Over the last couple of Ceph releases, both the upstream Ceph community and Red Hat's perf and scale team have run a variety of performance tests to compare previous releases with our new pre-release code. We want to confirm the gains we expect to see and verify that we haven't introduced any last minute regressions. This has been a big win for us during both the Pacific and Quincy release cycles. Prior to both releases, we were able to bisect regressions and ultimately fix issues before the release that would have negatively impacted performance.

Unfortunately, catching subtle performance issues is quite complicated and becomes more complicated when you try to compare results that were gathered in the past to fresh results. What might have changed? Are regressions due to changes in the code, changes in the hardware/software stack, or something else? Performance-CI can be useful here for trying to catch issues as they happen, but it's incredibly resource intensive and easy to misinterpret unless you are careful. Today, we'll just be looking at a suite of simple tests comparing Quincy and Reef, but attempting to do it the exact same way, on the exact same hardware, with as few differences as possible. It turns out there's a fairly interesting twist this time, but we'll get to that soon.

Acknowledgements

First, thank you to my friends and colleagues at Clyso GmbH for encouraging me to continue as the upstream Ceph performance lead and for supporting the creation of articles like this for the community's benefit. Thank you as well to IBM/Red Hat and Samsung for providing the upstream Ceph community with the hardware used for this testing. Finally, thank you to all of the Ceph developers that have worked tirelessly to bring us another great release of Ceph!

Cluster Setup

Nodes	10 x Dell PowerEdge R6515
CPU	1 x AMD EPYC 7742 64C/128T
Memory	128GiB DDR4
Network	1 x 100GbE Mellanox ConnectX-6
NVMe	6 x 4TB Samsung PM983
OS Version	CentOS Stream release 8
Ceph Version 1	Quincy v17.2.5 (built from source)
Ceph Version 2	Reef 9d5a260e (built from source)

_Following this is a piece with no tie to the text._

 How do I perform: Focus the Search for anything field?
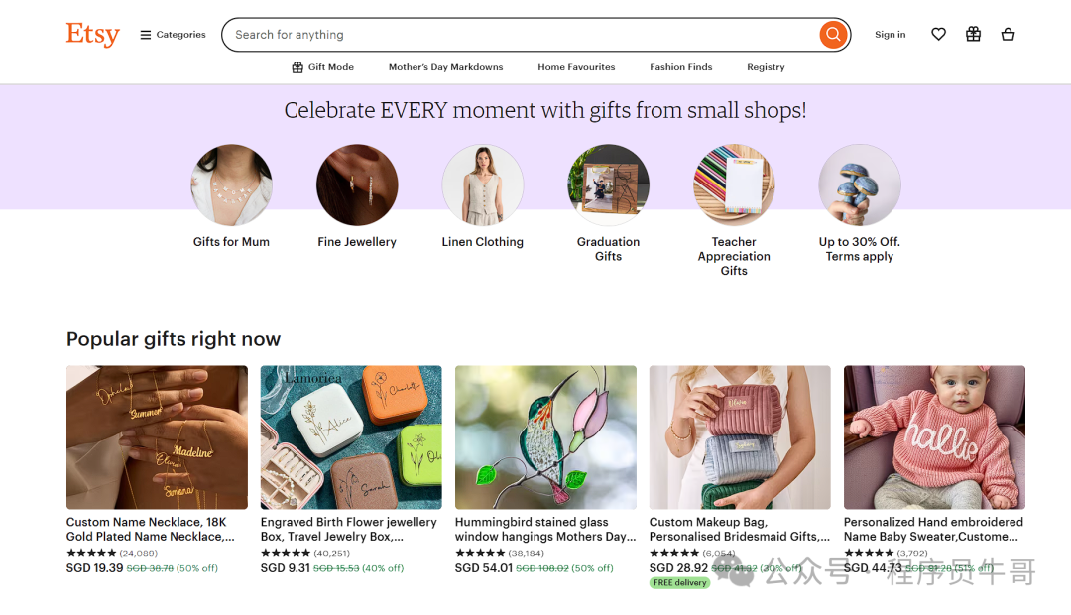click(516, 35)

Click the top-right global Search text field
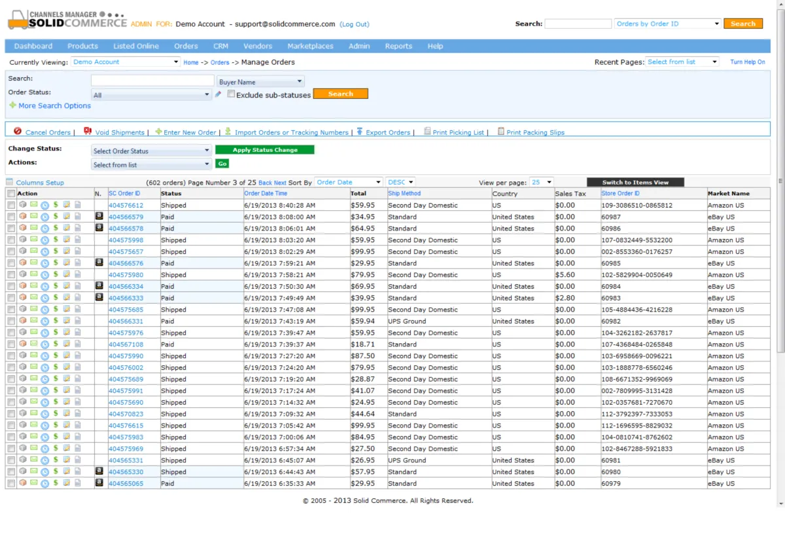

All nodes are located on the same Juniper QFX5200 switch and connected with a single 100GbE QSFP28 link. Ceph was deployed and fio tests were launched using CBT. Unless otherwise noted, Each node was configured to host 6 OSDs and had 6 colocated fio processes using the librbd engine. An important OS level optimization on Intel systems is setting the tuned profile to either "latency-performance" or "network-latency". This primarily helps by avoiding latency spikes associated with CPU C/P state transitions. AMD Rome based systems do not appear to be as sensitive in this regard, and I have not confirmed that tuned is actually restricting C/P state transitions, however the tuned profile was nevertheless set to "network-latency" for these tests.

Testing Setup

CBT was configured to deploy Ceph with a couple of modified settings versus stock.

Primarily, rbd cache was disabled, each OSD was given an 8GB memory target, and msgr V2 was used with cephx disabled. Fio was configured to first pre-fill RBD volumes with large writes, followed by 3 iterations of tests (shown in the table below) at iodepth=128 for 5 minutes each. 6 fio processes per node were utilized for a total of 60 fio processes and an aggregate iodepth of 7680. Certain background processes, such as scrub, deep scrub, pg autoscaling, and pg balancing were disabled. An RBD pool with a static 16384 PGs (higher than typically recommended) and 3x replication was used with 1 RBD image per fio process.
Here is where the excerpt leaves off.